Transmural heterogeneity of myocardial metabolism and function are present in the left ventricle under normal and ischemic conditions. To determine if endocardial versus epicardial differences of [Ca²⁺]_i are also present, perfused rat heart studies using indo-1 fluorescence as an index of [Ca²⁺]_i were performed in the left ventricular epicardium and endocardium. Hearts were studied during control conditions and low-flow ischemia.
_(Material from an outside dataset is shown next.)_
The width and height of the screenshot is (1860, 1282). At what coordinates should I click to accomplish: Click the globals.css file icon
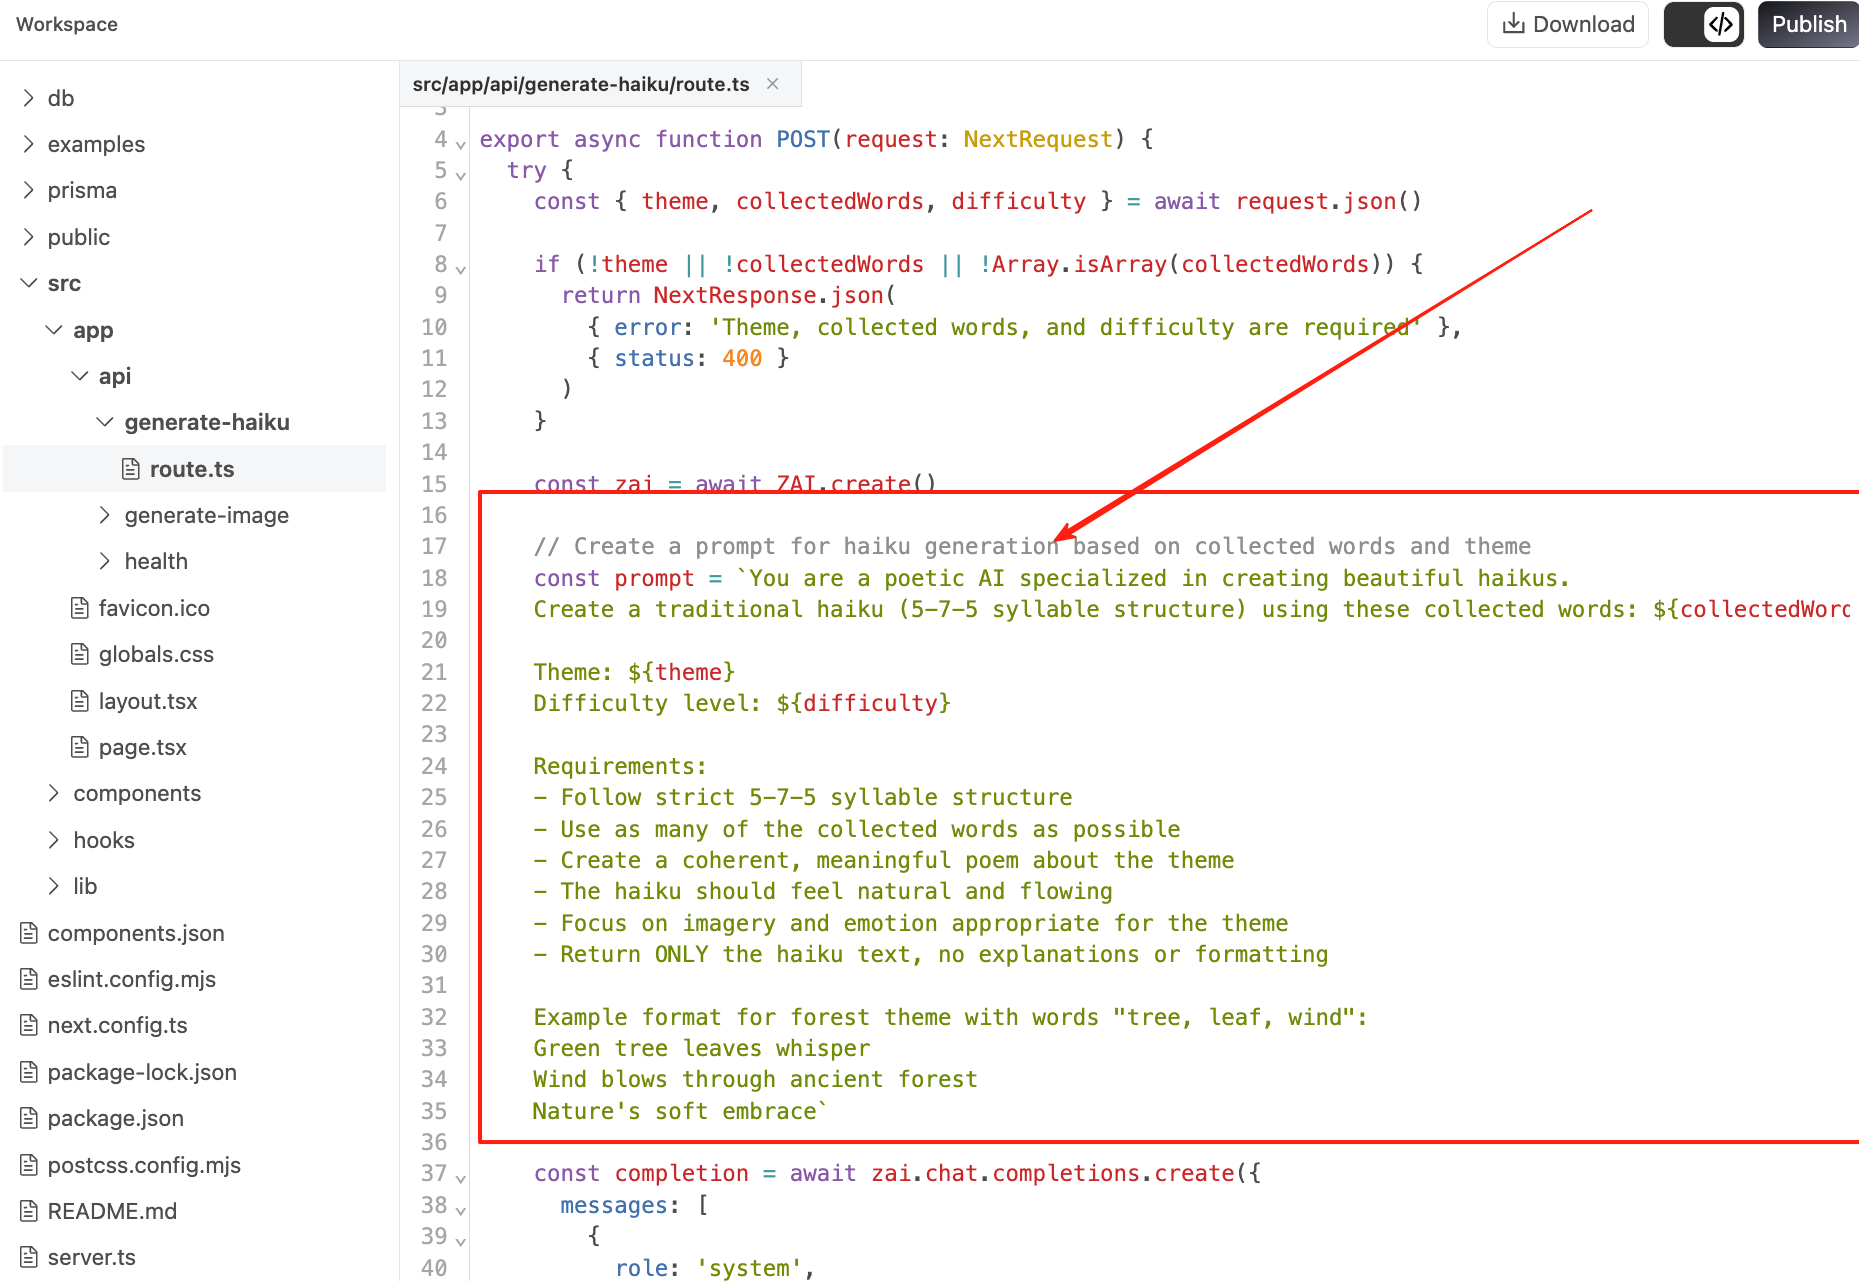click(x=80, y=655)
Results demonstrated the following: 1) At a pacing rate of 1.5 Hz, endocardial levels of diastolic and systolic [Ca²⁺]_i (470±40 and 1,240±170 nM) were higher than epicardial levels (290±30 and 920±150 nM). 2) At a more physiological pacing rate of 5 Hz, endocardial levels of diastolic and systolic [Ca²⁺]_i (680±50 and 1,230±70 nM) were also higher than epicardial levels (390±20 and 950±60 nM). 3) During low-flow ischemia, endocardial levels of diastolic [Ca²⁺], rose to a greater degree (from 680±50 to 1,050±70 nM at 10% of control coronary flow) compared with epicardial levels (from 390±20 to 580±40 nM at 10% of control flow), suggesting that the endocardium is more susceptible to low-flow ischemia. 4) The amplitude of the [Ca²⁺]_i transient was the same at the endocardium (540±50 nM) and epicardium (560±50 nM) and did not change during low-flow ischemia, despite marked contractile dysfunction. These findings are consistent with the hypothesis that endocardial versus epicardial differences of [Ca²⁺]_i exist under normal and low-flow ischemic conditions and may, in part, account for the previous observations of transmural metabolic and functional gradients in the left ventricle of the whole heart. Furthermore, the contractile failure associated with low-flow ischemia is not due to a decrease of the [Ca²⁺]_i transient amplitude.